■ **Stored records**
.....

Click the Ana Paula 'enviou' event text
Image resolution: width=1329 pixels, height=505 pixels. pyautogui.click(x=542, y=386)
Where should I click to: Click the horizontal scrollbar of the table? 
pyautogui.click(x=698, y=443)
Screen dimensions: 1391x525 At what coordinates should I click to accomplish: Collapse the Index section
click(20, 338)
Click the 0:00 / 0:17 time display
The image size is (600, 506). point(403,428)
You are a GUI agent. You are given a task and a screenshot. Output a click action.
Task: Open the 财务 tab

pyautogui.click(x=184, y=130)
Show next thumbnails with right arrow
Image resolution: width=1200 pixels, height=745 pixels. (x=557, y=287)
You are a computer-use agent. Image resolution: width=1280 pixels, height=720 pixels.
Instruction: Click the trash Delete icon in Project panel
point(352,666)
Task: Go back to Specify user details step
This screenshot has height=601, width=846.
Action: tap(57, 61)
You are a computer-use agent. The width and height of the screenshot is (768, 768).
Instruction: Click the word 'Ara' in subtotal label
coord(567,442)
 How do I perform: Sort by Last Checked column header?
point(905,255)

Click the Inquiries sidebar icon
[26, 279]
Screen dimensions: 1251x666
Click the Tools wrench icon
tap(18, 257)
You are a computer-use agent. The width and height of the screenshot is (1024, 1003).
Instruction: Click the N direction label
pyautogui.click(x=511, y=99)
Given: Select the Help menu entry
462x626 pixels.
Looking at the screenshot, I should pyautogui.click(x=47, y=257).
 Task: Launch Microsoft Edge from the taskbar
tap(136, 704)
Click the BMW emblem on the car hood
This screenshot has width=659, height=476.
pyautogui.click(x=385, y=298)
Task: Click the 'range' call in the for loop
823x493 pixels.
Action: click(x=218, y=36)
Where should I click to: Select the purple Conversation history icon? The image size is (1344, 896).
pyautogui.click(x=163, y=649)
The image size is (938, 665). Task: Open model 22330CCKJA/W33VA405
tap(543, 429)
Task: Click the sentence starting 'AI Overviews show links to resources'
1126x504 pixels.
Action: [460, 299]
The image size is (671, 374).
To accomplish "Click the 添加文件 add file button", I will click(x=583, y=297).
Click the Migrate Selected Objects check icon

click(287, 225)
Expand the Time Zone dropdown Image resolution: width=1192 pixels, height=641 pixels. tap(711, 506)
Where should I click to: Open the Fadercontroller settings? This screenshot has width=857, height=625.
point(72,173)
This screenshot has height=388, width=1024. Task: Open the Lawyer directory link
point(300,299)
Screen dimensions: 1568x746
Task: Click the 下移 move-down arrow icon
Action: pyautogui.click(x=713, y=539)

.....

■ **HOW TO COMPLETE THIS TASK**
Write out, without alteration, the line that contains "This screenshot has height=388, width=1024." and all subsequent lines down to the end of the data above.

■ **ANSWER BOX**
This screenshot has height=388, width=1024. Task: Open the Lawyer directory link
point(300,299)
Screen dimensions: 1568x746
Task: Click the 下移 move-down arrow icon
Action: pyautogui.click(x=713, y=539)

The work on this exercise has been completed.